• _Stored data entries_:
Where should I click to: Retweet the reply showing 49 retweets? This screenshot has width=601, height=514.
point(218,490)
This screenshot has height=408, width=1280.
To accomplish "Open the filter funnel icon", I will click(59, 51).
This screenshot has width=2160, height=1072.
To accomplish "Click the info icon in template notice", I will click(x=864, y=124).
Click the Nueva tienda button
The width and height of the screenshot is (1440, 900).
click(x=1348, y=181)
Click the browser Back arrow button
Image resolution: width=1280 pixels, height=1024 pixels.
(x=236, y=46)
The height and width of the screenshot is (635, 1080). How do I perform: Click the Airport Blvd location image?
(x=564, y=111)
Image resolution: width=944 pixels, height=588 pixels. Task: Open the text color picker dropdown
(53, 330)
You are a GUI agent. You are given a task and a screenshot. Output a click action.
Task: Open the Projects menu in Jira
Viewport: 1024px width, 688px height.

• _ASSIGNMENT_: Print the records above once again, exactly as written.

• _EXERCISE ANSWER_:
Where should I click to: Retweet the reply showing 49 retweets? This screenshot has width=601, height=514.
point(218,490)
This screenshot has height=408, width=1280.
To accomplish "Open the filter funnel icon", I will click(59, 51).
This screenshot has width=2160, height=1072.
To accomplish "Click the info icon in template notice", I will click(x=864, y=124).
Click the Nueva tienda button
The width and height of the screenshot is (1440, 900).
click(x=1348, y=181)
Click the browser Back arrow button
Image resolution: width=1280 pixels, height=1024 pixels.
(x=236, y=46)
The height and width of the screenshot is (635, 1080). How do I perform: Click the Airport Blvd location image?
(x=564, y=111)
Image resolution: width=944 pixels, height=588 pixels. Task: Open the text color picker dropdown
(53, 330)
You are a GUI agent. You are given a task and a screenshot. Output a click action.
Task: Open the Projects menu in Jira
Viewport: 1024px width, 688px height.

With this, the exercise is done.